Cancer occurs after a single cell in a tissue is progressively genetically damaged to produce cells with uncontrolled proliferation. This uncontrolled proliferation, mitosis, produces a primary tumor. The cells which constitute the tumour eventually undergo metaplasia, followed by dysplasia then anaplasia, resulting in a malignant phenotype. This malignant phenotype allows for intravasation into the circulation, followed by extravasation to a second site for tumorigenesis.
Some cancer cells acquire the ability to penetrate the walls of lymphatic and/or blood vessels, after which they are able to circulate through the bloodstream (circulating tumor cells) to other sites and tissues in the body. This process is known (respectively) as lymphatic or hematogeneous spread.
After the tumor cells come to rest at another site, they re-penetrate the vessel or walls and continue to multiply, eventually forming another clinically detectable tumor. This new tumor is known as a metastatic (or secondary) tumor. Metastasis is one of three hallmarks of malignancy (contrast benign tumors). Most neoplasms can metastasize, although in varying degrees (e.g., basal cell carcinoma rarely metastasize).
When tumor cells metastasize, the new tumor is called a secondary or metastatic tumor, and its cells are similar to those in the original tumor. This means, for example, that, if breast cancer metastasizes to the lungs, the secondary tumor is made up of abnormal breast cells, not of abnormal lung cells. The tumor in the lung is then called metastatic breast cancer, not lung cancer.
- 1 Signs and symptoms
- 2 Pathophysiology
- 3 Diagnosis
- 4 Management
- 5 See also
- 6 References
- 7 External links
Signs and symptoms[edit | edit source]
- In lymph nodes, a common symptom is lymphadenopathy
- Lungs: cough, hemoptysis and dyspnea (shortness of breath)

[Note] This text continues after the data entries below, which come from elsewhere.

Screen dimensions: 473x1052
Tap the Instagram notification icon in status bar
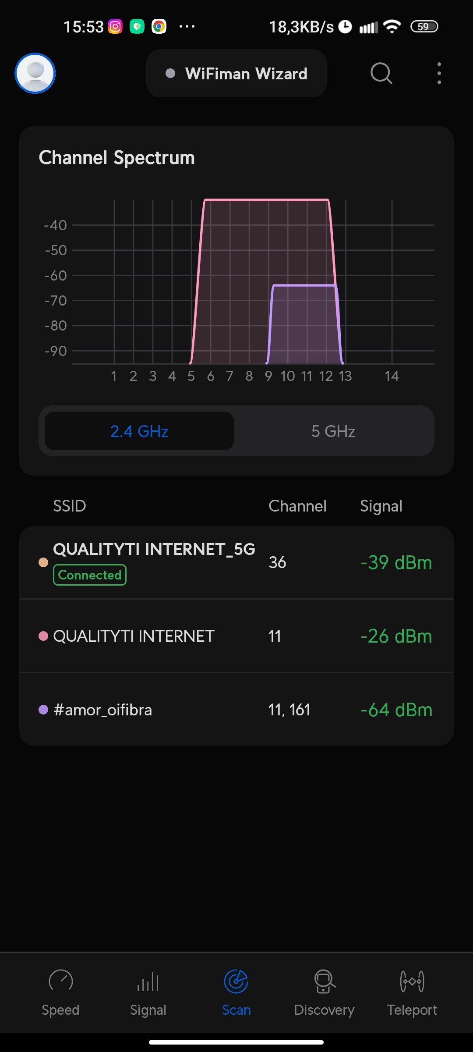pos(115,27)
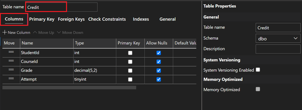The image size is (302, 110).
Task: Enable Primary Key for StudentId column
Action: (x=130, y=53)
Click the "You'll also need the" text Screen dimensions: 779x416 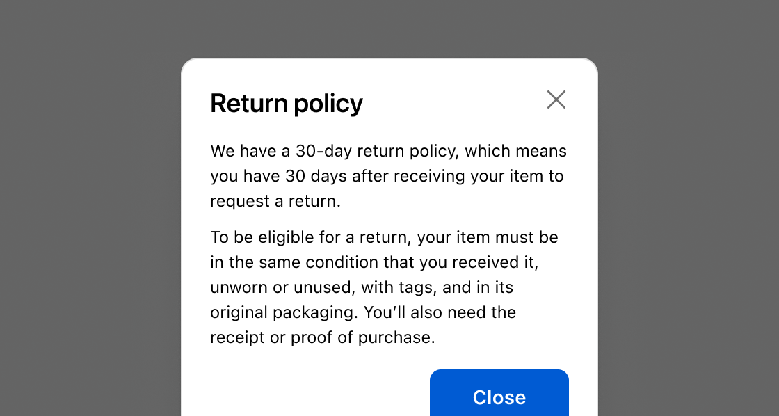pos(440,312)
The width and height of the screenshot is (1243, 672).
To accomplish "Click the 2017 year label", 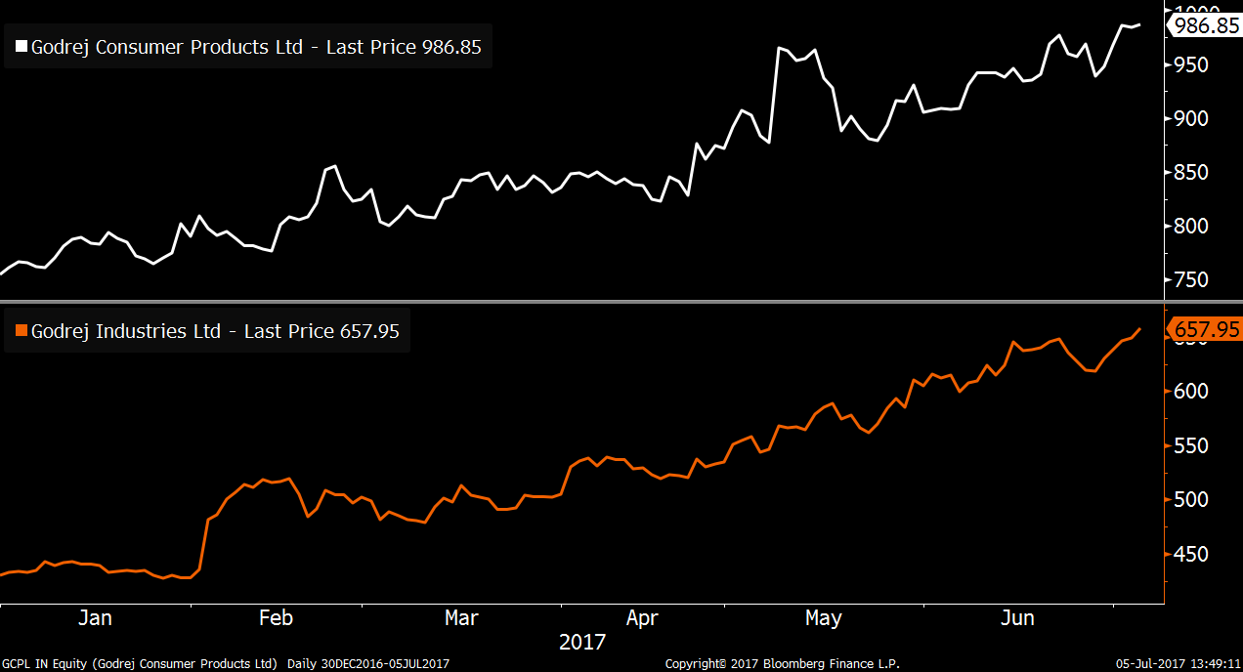I will pyautogui.click(x=582, y=643).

- Liver: hepatomegaly (enlarged liver), nausea and jaundice
- Bones: bone pain, fracture of affected bones
- Brain: neurological symptoms such as headaches, seizures, and vertigo.
Although advanced cancer may cause pain, it is often not the first symptom.
Pathophysiology[edit | edit source]
Metastatic tumors are very common in the late stages of cancer. The spread of metastasis may occur via the blood or the lymphatics or through both routes. The most common places for the metastases to occur are the lungs, liver, brain, and the bones.
Factors involved[edit | edit source]
Metastasis is a complex series of steps in which cancer cells leave the original tumor site and migrate to other parts of the body via the bloodstream, the lymphatic system, or by direct extension. To do so, malignant cells break away from the primary tumor and attach to and degrade proteins that make up the surrounding extracellular matrix (ECM), which separates the tumor from adjoining tissues. By degrading these proteins, cancer cells are able to breach the ECM and escape. The location of the metastases isn't always random, with different types of cancer tending to spread to particular organs and tissues at a rate that is higher than expected by statistical chance alone. Breast cancer, for example, tends to metastasize to the bones and lungs. This specificity seems to be mediated by soluble signal molecules such as chemokines and transforming growth factor beta. The body resists metastasis by a variety of mechanisms through the actions of a class of proteins known as metastasis suppressors, of which about a dozen are known.
Human cells exhibit 3 kinds of motion: collective motility, mesenchymal-type movement, and amoeboid movement. Cancer cells often opportunistically switch between different kinds of motion. Some cancer researchers hope to find treatments that can stop or at least slow down the spread of cancer by somehow blocking some necessary step in one or the other or both kinds of motion.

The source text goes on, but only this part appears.